Kyra Boorsma Bergerud

Meningiomas are the most common tumors of the central nervous system. Treatment of meningioma, consisting of surgical resection followed by radiation therapy (RT), can be compromised by the activity of immunosuppressive cells in the tumor microenvironment (TME). Previous research identified populations of immunosuppressive myeloid-derived suppressor cells (MDSCs) and tumor-associated macrophages (TAMs) in meningioma tissue. While radiation therapy (RT) is critical to efficacious treatment, RT can embolden immunosuppressive interactions in the TME. Preliminary studies in mice suggest that ablative RT and conventionally fractionated RT may exert different biological effects on the immune system. This study sought to classify the impact of a dose of ablative vs. conventionally fractionated RT on immunosuppressive cell activity in meningioma. A benign, NF2-mutant meningioma was collected after surgical resection and dissociated. Primary cell cultures were irradiated at doses of 0 Gy, 2 Gy, and 15 Gy and incubated at 37 degrees in 5% CO2 for 18 hours before staining. Cell populations were analyzed using flow cytometry within one week of staining. MDSCs, defined as CD11b⁺CD33⁺HLA-DR^-, were minimal across all RT groups.
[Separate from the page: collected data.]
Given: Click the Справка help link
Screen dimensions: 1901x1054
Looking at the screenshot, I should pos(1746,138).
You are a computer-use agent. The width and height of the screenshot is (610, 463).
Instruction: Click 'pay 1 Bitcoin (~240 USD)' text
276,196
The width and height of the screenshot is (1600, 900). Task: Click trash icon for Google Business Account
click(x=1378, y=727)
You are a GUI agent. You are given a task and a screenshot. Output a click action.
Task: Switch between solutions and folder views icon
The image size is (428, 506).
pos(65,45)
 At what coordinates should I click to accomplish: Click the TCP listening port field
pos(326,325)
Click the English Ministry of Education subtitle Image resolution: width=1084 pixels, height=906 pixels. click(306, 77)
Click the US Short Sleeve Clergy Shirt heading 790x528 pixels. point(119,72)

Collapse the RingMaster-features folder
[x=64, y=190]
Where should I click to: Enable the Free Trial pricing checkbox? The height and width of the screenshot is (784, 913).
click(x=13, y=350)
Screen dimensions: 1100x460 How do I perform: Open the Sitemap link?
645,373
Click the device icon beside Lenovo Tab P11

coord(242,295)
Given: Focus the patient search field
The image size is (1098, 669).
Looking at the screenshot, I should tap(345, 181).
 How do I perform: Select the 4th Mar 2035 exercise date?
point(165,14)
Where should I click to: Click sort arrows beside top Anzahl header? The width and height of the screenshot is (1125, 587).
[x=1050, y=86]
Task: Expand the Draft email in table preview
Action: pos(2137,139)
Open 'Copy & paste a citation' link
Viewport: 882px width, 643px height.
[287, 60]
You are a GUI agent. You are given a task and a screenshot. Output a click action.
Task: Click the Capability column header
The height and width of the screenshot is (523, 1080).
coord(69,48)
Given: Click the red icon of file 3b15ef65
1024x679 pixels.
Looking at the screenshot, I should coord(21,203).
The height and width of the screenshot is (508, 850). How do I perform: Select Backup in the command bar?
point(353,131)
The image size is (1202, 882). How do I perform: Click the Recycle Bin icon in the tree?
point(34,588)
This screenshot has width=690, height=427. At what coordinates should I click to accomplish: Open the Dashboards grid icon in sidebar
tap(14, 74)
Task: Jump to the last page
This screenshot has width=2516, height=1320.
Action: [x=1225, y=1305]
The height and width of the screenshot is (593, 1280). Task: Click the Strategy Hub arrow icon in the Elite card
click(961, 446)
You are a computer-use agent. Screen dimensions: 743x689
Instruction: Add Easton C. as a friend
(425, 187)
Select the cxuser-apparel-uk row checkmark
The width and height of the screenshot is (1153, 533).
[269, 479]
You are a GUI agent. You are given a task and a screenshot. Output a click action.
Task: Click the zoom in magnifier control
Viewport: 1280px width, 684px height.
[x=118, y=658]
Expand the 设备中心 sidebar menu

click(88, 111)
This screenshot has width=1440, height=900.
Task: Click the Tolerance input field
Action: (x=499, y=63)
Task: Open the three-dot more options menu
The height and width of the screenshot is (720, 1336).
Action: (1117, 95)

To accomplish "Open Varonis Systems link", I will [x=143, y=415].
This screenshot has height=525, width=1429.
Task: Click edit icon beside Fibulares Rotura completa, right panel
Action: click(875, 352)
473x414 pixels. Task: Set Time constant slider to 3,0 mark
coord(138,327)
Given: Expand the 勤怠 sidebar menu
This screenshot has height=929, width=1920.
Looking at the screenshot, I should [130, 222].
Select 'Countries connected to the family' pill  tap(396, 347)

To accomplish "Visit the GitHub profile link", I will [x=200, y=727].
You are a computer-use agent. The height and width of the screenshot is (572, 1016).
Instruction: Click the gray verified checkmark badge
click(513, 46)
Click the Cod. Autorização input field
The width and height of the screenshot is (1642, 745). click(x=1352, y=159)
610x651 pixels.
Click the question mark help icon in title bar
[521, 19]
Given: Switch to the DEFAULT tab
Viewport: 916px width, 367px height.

Comparatively, a large population of CD11b⁺CD33⁺CD14⁺ cells with high HLA-DR expression was identified. The frequency of these cells was highest at the 2 Gy dose and lowest at the 15 Gy dose. In contrast, intracellular expression of TGF-ꞵ, IFN-γ, and IL-10 among this subpopulation increased with RT dose. These data may suggest that conventionally fractionated vs. ablative RT doses may differentially stimulate immunosuppressive macrophages in meningioma.